SPEAKER_02Well, I I mean I think you obviously, you know, one of it is is just feeling like you're the only one. We all tend to do that and and you know our brains tend to to uh help us down that path, especially if we've got negative talk and negative speak going on in our heads. You know, we we overanalyze and and or you know you can't online and you know like get online and start looking things up and it tells you all the all the horrible things and you're like no I just stubbed my toe like I'm not dying I just stubbed my toe. You know but I think we we we um do plastic. Yes absolutely um I think we struggle to make a decision because we don't want to make the wrong decision and we feel like it's because we're in that survival mode or that you know functional freeze mode um we struggle with making decisions again because we'll overanalyze or want it to be perfect or or don't want to make the fear of the wrong decision. You know one of the things that that I have found to be tremendously beneficial is if it is not a life or death or like a major decision like okay I'm buying a house I'm not buying a house like that takes a little more time to think about right but like what am I having for dinner? Well that's you get five minutes set a timer five minutes make the decision move on fine it's chicken nuggets and a salad like okay great but you know what now we're eating and we're moving on and you know what you can always change your mind but it's like I think we sometimes build up the decisions to be such big decisions when in fact really they're not it's like no just go pick that toothpaste off the shelf like you know nobody's gonna die if you if you eat chicken nuggets right like okay like it's not the healthiest meal but you know what at least hey I've I I've I'm fed and now I can go ahead and maybe I'll think a little clearer now because my blood sugar is more regulated and and now I can like make a meal plan for the next couple of days. You know but um so often we just get stuck in it. And um I think that's a lot of it I again I think not wanting to to share a lot of people just don't want to share that they're not that they aren't totally together. You know or they've been brought up to kind of keep the walls of everything is perfect in my world and and everything looks great and and you know we're silently so struggling on the inside.

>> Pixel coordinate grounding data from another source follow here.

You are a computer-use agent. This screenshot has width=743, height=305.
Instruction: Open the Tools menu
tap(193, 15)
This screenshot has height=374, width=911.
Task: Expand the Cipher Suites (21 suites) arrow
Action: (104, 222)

SPEAKER_00Yeah the whole idea of I'm fine and uh especially now with the social media stuff and how you see everything's curated so perfectly it's it does create a really false sense of what's actually going on in everyone else's world and I think that's a huge trap we can all fall into. So I think that's really important to and I hate the words I'm fine because there's just nothing good that comes from that because fine is is not thriving, it's not struggling, it's not anything it's just so you know lukewarm and and you know what fine stands for right?
Community And The Silent Struggles
SPEAKER_02Yes. So you know it really is you know it really is uh we should take it out of our vocabulary you know exactly like words you're not allowed to use at home right um but um yeah you know and I think recognizing that and and the other thing I think at least something for me was everything was good like I live in Naples Florida I'm a couple miles from the beach it's beautiful my car's paid off my kids you know are in school or have graduated from school like everything's good.
SPEAKER_00Yeah again though that's the other piece right is good is also the enemy of great right it's that exactly like and and yeah all those things are good but I'm still not happy. So there's something else under the surface you know that needs to be addressed and looked at and you know we're so bombarded with the shoulds you should be happy if you have a car paid off and you live near the beach like what do you have to complain about? But that's really not what we're talking about today. We're talking about a very real syndrome that happens to people because it's just something they didn't expect and they have to maybe find new ways of taking care of themselves with the same love and compassion that they would their children. And that's that's not something we're taught to do. And then you get to this place in life and it's like wow I gotta relearn this whole new thing so that I can I can look after myself and figure out what's next for me. And that's that's a big challenge. So yeah so the empty or sorry the nest evolution tell us a little bit more about what that is and and then maybe give us some advice to some of the emptiness women that are listening right now who feel kind of stuck and what they can do to fix that.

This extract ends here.